Objective: To examine whether long-term surveillance of intraductal papillary mucinous neoplasms (IPMNs) leads to early diagnosis and better clinical outcomes of pancreatic ductal adenocarcinomas (PDACs) developing concomitantly with IPMNs.

Summary Background Data: Long-term image-based surveillance is recommended for patients with low-risk IPMNs. However, it is unknown whether the surveillance can improve surgical and survival outcomes of patients with concomitant PDACs.

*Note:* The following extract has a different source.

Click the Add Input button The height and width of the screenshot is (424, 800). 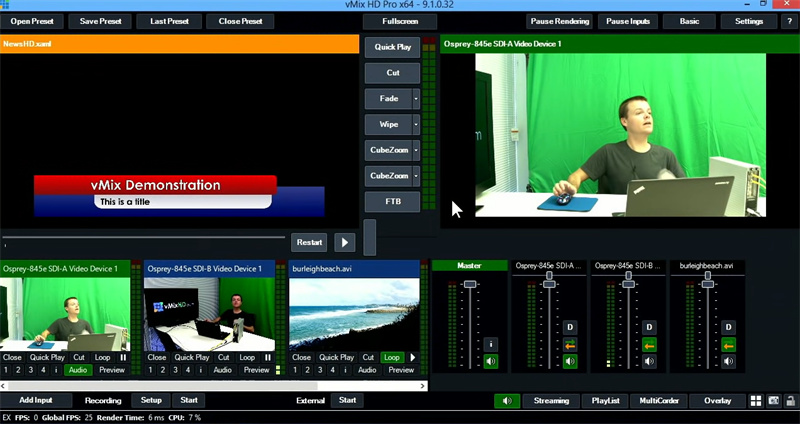tap(36, 400)
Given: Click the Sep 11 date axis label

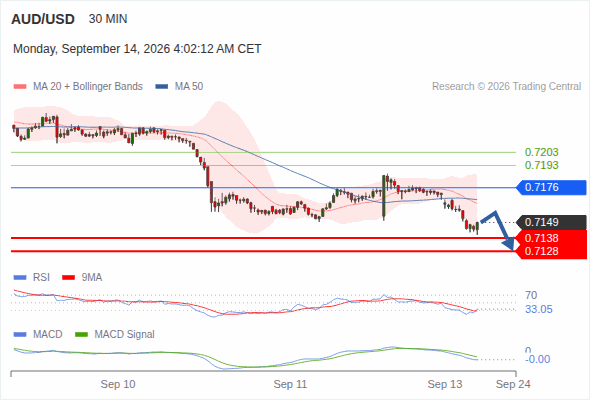Looking at the screenshot, I should tap(290, 384).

Methods: Using a prospective single-institutional cohort of 4,620 patients with pancreatic cysts including 3,638 IPMN patients, we identified 63 patients who developed concomitant PDAC during long-term surveillance. We compared overall survival (OS) of 46 cases with concomitant PDAC to that of 460 matched cases diagnosed with non-IPMN-associated PDAC at the same institution. Multivariable hazard ratios and 95% confidence intervals (CIs) for overall mortality were computed using the Cox regression model with adjustment for potential confounders.

Results: Concomitant PDACs were identified at an earlier cancer stage compared to non-IPMN-associated PDACs with 67% and 38% cases identified at stage 2 or earlier, respectively (P<0.001) and 57% and 21% cases with R0 resection, respectively (P<0.001). Compared to non-IPMN-associated PDACs, concomitant PDACs were associated with longer OS (P=0.034) with a multivariable hazard ratio of 0.61 (95% CI, 0.39-0.96). The 5-year survival rate of patients with concomitant PDAC was higher compared to patients with non-IPMN-associated PDAC (34% vs. 18%, respectively; P=0.018).

Conclusions: The surveillance for patients with IPMNs was associated with early identification of concomitant PDACs and longer survival of patients diagnosed with this malignancy.